▸ **What to work on**
For the entries below, report the number of lines containing "computer", without any other content.
===============
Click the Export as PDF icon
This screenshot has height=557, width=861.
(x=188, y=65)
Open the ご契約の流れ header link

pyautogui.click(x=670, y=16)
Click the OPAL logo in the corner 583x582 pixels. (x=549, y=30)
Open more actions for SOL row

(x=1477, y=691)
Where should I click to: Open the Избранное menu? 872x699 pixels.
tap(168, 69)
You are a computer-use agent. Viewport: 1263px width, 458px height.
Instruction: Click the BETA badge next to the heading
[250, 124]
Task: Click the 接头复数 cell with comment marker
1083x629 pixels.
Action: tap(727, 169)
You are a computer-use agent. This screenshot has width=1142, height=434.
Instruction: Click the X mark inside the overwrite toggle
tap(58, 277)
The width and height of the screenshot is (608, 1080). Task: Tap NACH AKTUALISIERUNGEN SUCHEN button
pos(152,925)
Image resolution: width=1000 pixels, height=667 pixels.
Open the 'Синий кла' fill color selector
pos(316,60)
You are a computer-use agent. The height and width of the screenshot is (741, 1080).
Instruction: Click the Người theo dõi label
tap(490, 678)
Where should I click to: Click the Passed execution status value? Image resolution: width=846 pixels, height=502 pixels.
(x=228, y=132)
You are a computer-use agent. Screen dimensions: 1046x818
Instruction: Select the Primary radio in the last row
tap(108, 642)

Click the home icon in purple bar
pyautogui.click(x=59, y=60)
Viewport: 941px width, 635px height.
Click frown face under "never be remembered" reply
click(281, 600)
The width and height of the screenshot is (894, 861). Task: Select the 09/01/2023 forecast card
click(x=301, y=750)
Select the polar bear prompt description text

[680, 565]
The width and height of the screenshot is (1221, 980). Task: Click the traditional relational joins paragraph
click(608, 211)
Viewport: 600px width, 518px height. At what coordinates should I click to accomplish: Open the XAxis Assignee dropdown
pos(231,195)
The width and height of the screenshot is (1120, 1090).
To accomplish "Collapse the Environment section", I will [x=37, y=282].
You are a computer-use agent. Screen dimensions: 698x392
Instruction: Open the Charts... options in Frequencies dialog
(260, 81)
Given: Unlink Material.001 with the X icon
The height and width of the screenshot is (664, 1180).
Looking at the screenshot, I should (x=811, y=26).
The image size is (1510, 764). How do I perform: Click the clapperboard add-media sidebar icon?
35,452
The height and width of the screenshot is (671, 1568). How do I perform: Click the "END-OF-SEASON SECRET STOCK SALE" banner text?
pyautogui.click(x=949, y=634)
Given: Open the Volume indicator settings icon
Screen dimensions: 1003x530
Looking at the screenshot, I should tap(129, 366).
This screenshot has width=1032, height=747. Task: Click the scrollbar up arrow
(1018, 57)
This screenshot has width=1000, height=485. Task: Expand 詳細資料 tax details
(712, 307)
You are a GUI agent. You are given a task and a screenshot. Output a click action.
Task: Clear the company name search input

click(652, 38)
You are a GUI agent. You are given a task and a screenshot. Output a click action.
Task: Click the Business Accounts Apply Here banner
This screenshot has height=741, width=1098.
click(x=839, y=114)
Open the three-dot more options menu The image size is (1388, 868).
===============
▸ **Solution for this task**
5